孙龙昊,梁晓宇,徐梦瑜,白晓温,张    杨,陈    岩,刘    彤   

  • 出版日期:2021-10-01

  • Online:2021-10-01

摘要: 目的    探讨超级肥胖病人腹腔镜胃袖状切除术(LSG)围手术期应用快速康复外科(ERAS)路径的安全性和近期效果。方法 回顾性分析2017年1月至2021年3月天津医科大学总医院普通外科收治的200例肥胖病人临床资料,所有病人均进入ERAS路径,并接受LSG。比较肥胖组(BMI 27.5~<50,156例)和超级肥胖组(BMI≥50,44例)病人术中及术后情况。结果   ERAS路径总体完成率和各具体流程组间差异无统计学意义(P>0.05)。与肥胖组比较,超级肥胖组中术前美国麻醉医师协会(ASA)分级Ⅲ级比例显著高于肥胖组(56.8 vs. 14.1%,P<0.0001),手术时间显著延长[(149.4±41.8)min vs. (132.4±45.2)min,P<0.05],术后入住重症监护室(ICU)比例显著增高(22.7% vs. 3.2%,P<0.0001)。两组病人术中使用吻合器钉仓数量、术中非计划增加Trocar孔数的病例比例、住院时间、术后住院时间差异均无统计学意义(P>0.05)。术后30 d内共发生术后并发症51例次,无30 d非计划再手术病人,30 d非计划再入院病人8例,且均为肥胖组病人。超级肥胖组病人术后30 d绝对体重减少[(21.1±7.1)kg vs. (13.2±3.6)kg,P<0.0001]、绝对BMI减少(7.3±2.7 vs. 4.6±1.1,P<0.0001)、总体重减少百分比[(13.7±5.1)% vs. (11.9±2.6)%,P<0.01]均显著高于肥胖组;额外体重减少百分比[(25.7±9.9)% vs.(39.0±19.7)%,P<0.0001)]和额外BMI减少百分比[(25.7±9.9)% vs.(39.0±19.7)%,P<0.0001]均显著低于肥胖组。结论 对超级肥胖病人使用ERAS路径安全有效,并未增加围手术期并发症发生率及非计划再入院率,但应加强围手术期监护,强化心肺等器官功能支持治疗。

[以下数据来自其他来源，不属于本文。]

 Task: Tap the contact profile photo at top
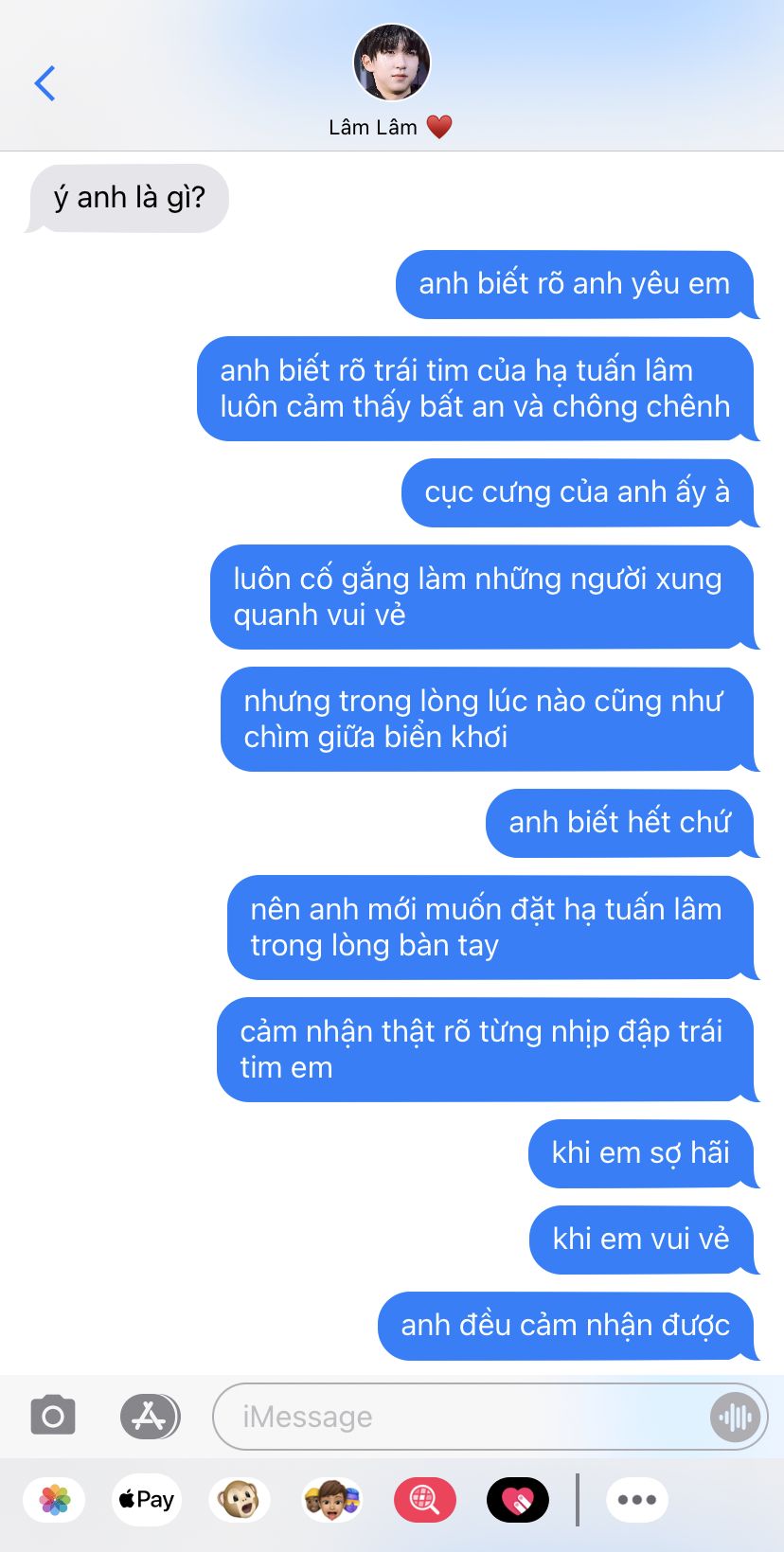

关键词: 病态性肥胖, 腹腔镜胃袖状切除术, 加速康复外科, 超级肥胖

Abstract: Effect of enhanced recovery after surgery protocol on laparoscopic sleeve gastrectomy in super-obese patients            SUN Long-hao,XU Meng-yu,BAI Xiao-wen,et al. Department of General Surgery,Tianjin Medial University General Hospital,Tianjin 300052,China
Corresponding author: LIANG Xiao-yu,E-mail: liangxiaoyu2025@hotmail.com;LIU Tong,E-mail: liutonga@126.com
Abstract    Objective    To investigate the perioperative outcomes and safety with enhanced recovery after surgery (ERAS)  pathways in super-obese patients who underwent laparoscopic sleeve gastrectomy (LSG). Methods    The clinical data of 200 obese patients in Department of General Surgery of Tianjin Medical University General Hospital from January 2017 to March 2021 were retrospectively analyzed. All the patients entered the ERAS pathways and underwent LSG. Patients were subdivided into obesity group (BMI 27.5~<50,156 cases) and super-obesity group(BMI≥50,44 cases),and intraoperative and postoperative data were compared between groups. Results    There was no significant difference of overall and sub-process completion rate of ERAS protocol between groups (P>0.05). Compared with the obese group,the proportion of ASA Ⅲ in the super obese group was significantly increased (56.8 vs. 14.1%,P<0.0001),the operation time was significantly prolonged (149.4±41.8 vs. 132.4±45.2 min,P<0.05),and the proportion of ICU admission was significantly increased (22.7% vs. 3.2%,P<0.0001) in the super obese group. There was no significant difference between the two groups in the number of staplers used during operation,the proportion of cases with unplanned increase of trocar during operation,the length of hospital stay and postoperative hospital stay (P>0.05). There were 51 cases of postoperative complications,8 patients with unplanned readmission,and no patients with unplanned reoperation within 30 days after operation. The absolute weight loss (21.1±7.1 vs. 13.2±3.6kg,P<0.0001),absolute BMI loss (7.3±2.7 vs. 4.6±1.1kg/m2,P<0.0001),%TWL (13.7±5.1% vs. 11.9±2.6%,P<0.01) of super obesity group were significantly higher than those of obesity group. The %EWL (39.0±19.7% vs. 25.7±9.9%,P<0.0001),and %EBMIL (39.0±19.7% vs. 25.7±9.9%,P<0.0001) of super obesity group were significantly lower than those of obesity group. Conclusion    The clinical application of ERAS pathways for super obese patients is safe and effective,without increasing the incidence of perioperative complications and unplanned readmission rate. However,for the super obese patients,the intensive monitoring and organ supporting therapy after the operation should be strengthened.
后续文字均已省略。